Media outlets are baselessly linking an increase in murders in Baltimore and other cities to “increased scrutiny” of police, without noting the legitimate reasons why such scrutiny of local police departments is needed.
Homicides have spiked in the last month in Baltimore, with 43 killings reported in May, the most in one month since 1971 and the highest monthly per capita rate on record, according to The Baltimore Sun. At the same time, arrests have plummeted, with a WBAL-TV investigation finding arrests have gone down 32 percent since the curfew was lifted, and the Sun reporting arrests in May this year were less than half the number in May last year.
Several right-wing media figures are attributing these numbers to increased scrutiny of police, and this narrative is seeping into mainstream coverage. On the June 1 edition of Fox & Friends, during an interview with author Kevin Jackson, co-host Kimberly Guilfoyle argued that “police are more concerned about their own well-being. They don't want to be arrested or persecuted for just putting on the blue every morning.” She added that “when you have individuals like [Baltimore City State's Attorney] Marilyn Mosby going aggressively against the police,” this “undermines the ability of law enforcement to keep people in the community safe,” linking the increase in homicides to Mosby's decision to charge six Baltimore police officers in connection with the death of Freddie Gray.
On the May 31 edition of Fox & Friends Sunday, National Review Online contributor Heather Mac Donald similarly claimed the U.S. is “in the grips of a hysteria against cops,” saying “cops have gotten the message that they should back off of policing.” She faulted the “mainstream media, the university presidents talking about assaults on blacks and of course the president and former attorney general.” Mac Donald, who has a history of deeply offensive commentary on race, was discussing her recent Wall Street Journal op-ed, in which she argued that the “most plausible explanation of the current surge in lawlessness is the intense agitation against American police departments over the past nine months.”

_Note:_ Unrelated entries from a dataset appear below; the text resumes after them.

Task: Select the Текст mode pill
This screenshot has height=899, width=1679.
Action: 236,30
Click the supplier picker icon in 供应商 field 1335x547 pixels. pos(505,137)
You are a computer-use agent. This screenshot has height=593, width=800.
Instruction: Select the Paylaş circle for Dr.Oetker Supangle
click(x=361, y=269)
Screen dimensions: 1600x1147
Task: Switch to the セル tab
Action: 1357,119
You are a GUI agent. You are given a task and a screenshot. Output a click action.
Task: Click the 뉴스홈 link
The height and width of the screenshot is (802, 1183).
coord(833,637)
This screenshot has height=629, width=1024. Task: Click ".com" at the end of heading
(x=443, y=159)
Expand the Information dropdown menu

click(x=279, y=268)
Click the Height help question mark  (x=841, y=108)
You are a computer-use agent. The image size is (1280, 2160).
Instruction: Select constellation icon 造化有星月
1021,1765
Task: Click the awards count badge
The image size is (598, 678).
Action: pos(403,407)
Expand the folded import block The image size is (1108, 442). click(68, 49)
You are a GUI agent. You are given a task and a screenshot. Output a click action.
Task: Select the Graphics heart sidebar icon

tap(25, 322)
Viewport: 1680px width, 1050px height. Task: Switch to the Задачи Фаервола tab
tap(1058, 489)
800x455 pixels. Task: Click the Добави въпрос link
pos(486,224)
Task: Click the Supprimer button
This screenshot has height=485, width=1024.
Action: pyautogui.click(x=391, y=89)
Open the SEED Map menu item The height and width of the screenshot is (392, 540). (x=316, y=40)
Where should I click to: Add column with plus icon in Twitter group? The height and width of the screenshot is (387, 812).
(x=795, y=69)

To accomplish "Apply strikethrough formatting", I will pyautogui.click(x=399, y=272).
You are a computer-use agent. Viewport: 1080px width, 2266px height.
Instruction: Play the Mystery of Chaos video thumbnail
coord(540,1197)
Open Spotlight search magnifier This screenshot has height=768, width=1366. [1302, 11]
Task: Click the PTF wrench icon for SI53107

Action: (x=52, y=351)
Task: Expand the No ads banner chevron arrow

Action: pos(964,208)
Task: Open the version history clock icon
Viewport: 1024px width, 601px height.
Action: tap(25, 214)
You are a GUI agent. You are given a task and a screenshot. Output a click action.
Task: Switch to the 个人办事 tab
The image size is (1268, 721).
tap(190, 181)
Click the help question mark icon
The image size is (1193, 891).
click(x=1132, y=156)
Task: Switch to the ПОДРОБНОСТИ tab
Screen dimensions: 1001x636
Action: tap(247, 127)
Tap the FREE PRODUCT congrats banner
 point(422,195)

The previous week, National Review editor Rich Lowry also advocated for increased incarceration in response to the spike in violence, and cited anonymous police officers who “say they feel that city authorities don't have their back, understandably enough when city leaders are loath to call rioters 'thugs.'”
And now the Associated Press is adopting the same language. In a May 31 report on Baltimore homicides, the AP stated that “Some attribute the drop [in arrests] to increased scrutiny of police following the April death of Freddie Gray from injuries received in police custody.”
Aside from the obvious problem with this argument -- that there is no evidence these feelings attributed to the police have resulted in an increase in murders -- this coverage has also missed a significant reason why people have called for increased scrutiny of police officers since the deaths of men like Eric Garner, Walter Scott, and Freddie Gray: the fact that police killings and police brutality disproportionately affect people of color.
On May 30, the Washington Post released a study on police killings, which found that two-thirds of unarmed victims of police shootings were minorities, and “blacks were killed at three times the rate of whites or other minorities when adjusting by the population of the census tracts where the shootings occurred.” Their figures represent far greater total than the FBI statistics on police killings, which are "widely considered to be misleading and inaccurate": FBI records show about 400 shootings per year, compared to 385 so far this year in the Post's data. Three of the 385 shootings the Post reported on resulted in the officer being charged, or less than one percent. And over the last several years, the Department of Justice has found that numerous local police departments have engaged in a "pattern or practice" of improper discrimination against residents of color, and have disproportionately targeted them for stops and arrests.
Faced with stark numbers like these, any media outlet should feel compelled to at least contextualize claims of a “hysteria against cops” with this evidence of disproportionate police violence against minorities.